Mr. Glazunov’s bio relates that his parents suffered in the Nazi camps. Did religion back Hitler? According to the front page of The New York Times, April 13, 1933, Hitler’s vice chancellor, Col. Franz von Papen, and his right-hand man, Capt. Herman Goering, received communion at the hand of Pope Pius XII.

In 1938, in honor of Hitler’s birthday, Vienna’s Cardinal Theodor Innitzer ordered that all Austrian churches fly the swastika flag, ring their bells and pray for the Nazi dictator.

This item appeared in the New York Times of December 7, 1941: “The Conference of German Catholic Bishops assembled in Fulda has recommended the introduction of a special ‘war prayer’ which is to be read at the beginning and end of all divine services. The prayer implores Providence to bless German arms with victory and grant protection to the lives and health of all soldiers. The Bishops further instructed Catholic clergy to keep and remember in a special Sunday sermon at least once a month German soldiers ‘on land, on sea and in the air.’”

Diane Church
Placerville

Ask the wise ones

Re “The War Issue” (SN&R, March 16):

So, you people think war is a waste, immoral and all that other stuff.

Tell me, O wise ones, how do you think we can have all our cars, good food, nice houses and good times?

Why don’t you take a look back at 1929, and the period leading up to that wonderful big war. As much as all the harm it did, that war gave us everything the American people wanted: good times.

How would you, O wise ones, keep this good American life going?

Frank A. Fragnito
Sacramento

Better busy Wal-Mart than boring mall

Re “Fade to bland” by Sonia K. Saini (SN&R News, March 2):

I felt the article regarding the revamping of Florin Mall and the Wal-Mart Supercenter that will be placed at that location was a little bit unfair.

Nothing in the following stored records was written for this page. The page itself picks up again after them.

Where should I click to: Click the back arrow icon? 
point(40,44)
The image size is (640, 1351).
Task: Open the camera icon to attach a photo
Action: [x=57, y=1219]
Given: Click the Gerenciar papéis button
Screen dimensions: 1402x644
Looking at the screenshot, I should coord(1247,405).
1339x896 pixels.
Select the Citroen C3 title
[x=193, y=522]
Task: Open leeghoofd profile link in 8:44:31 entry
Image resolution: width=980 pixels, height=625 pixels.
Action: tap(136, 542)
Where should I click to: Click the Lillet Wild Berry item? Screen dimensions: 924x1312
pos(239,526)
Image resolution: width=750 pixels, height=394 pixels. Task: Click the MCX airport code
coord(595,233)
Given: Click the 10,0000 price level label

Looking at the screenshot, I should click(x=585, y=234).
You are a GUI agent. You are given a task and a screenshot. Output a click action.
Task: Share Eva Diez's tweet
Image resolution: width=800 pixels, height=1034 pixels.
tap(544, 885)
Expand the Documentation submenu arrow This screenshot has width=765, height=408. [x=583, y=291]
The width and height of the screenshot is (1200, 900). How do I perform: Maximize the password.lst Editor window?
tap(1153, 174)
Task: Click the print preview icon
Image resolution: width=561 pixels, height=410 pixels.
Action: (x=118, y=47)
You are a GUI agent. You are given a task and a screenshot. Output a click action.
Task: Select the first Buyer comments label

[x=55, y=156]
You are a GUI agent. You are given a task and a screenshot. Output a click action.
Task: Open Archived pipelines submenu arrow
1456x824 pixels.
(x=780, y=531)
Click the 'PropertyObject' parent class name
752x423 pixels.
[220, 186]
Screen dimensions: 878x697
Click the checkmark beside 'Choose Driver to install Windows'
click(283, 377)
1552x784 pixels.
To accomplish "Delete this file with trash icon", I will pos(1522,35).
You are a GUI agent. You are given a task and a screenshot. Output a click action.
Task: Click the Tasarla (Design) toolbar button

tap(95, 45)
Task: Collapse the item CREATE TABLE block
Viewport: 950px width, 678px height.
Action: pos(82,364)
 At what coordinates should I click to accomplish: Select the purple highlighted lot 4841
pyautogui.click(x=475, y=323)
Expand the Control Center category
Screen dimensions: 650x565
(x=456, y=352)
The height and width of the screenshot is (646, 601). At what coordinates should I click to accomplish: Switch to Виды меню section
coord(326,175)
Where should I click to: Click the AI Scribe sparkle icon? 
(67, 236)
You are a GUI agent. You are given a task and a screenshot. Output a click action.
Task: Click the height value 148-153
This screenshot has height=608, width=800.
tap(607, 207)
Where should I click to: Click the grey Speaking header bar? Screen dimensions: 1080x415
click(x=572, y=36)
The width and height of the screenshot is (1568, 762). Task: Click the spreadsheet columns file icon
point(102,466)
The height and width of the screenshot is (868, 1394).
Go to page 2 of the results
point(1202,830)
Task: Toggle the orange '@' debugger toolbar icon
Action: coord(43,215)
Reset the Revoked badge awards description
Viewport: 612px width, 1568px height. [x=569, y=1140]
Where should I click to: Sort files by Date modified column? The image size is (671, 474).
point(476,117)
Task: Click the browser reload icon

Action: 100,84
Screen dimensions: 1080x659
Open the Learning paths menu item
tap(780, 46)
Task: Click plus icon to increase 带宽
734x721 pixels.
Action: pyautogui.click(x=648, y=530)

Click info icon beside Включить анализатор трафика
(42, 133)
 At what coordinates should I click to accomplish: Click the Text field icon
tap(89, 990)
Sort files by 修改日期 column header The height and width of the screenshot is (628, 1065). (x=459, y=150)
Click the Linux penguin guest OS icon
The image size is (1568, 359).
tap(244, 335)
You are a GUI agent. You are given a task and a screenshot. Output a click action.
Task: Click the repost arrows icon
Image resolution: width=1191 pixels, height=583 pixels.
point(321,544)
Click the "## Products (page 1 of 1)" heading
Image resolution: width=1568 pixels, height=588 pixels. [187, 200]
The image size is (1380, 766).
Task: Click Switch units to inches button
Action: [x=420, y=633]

I have been a South Sacramento resident most of my life, and I have watched the decline of Florin Mall over the years. The quality of the stores plummeted, and the mall was basically filled with baby clothes, tennis shoes and discount items that mostly looked like they should have been free. In the rare cases I would visit the mall, I found it to be empty—definitely different from the Florin Mall of my childhood. I won’t argue that there were some merchants selling quality items, but I believe the change will be good for most. The mall has been “dead” for years, and people have been taking their dollars to Arden Fair and Downtown Plaza. It will be nice to see some dollars staying in the “’hood.”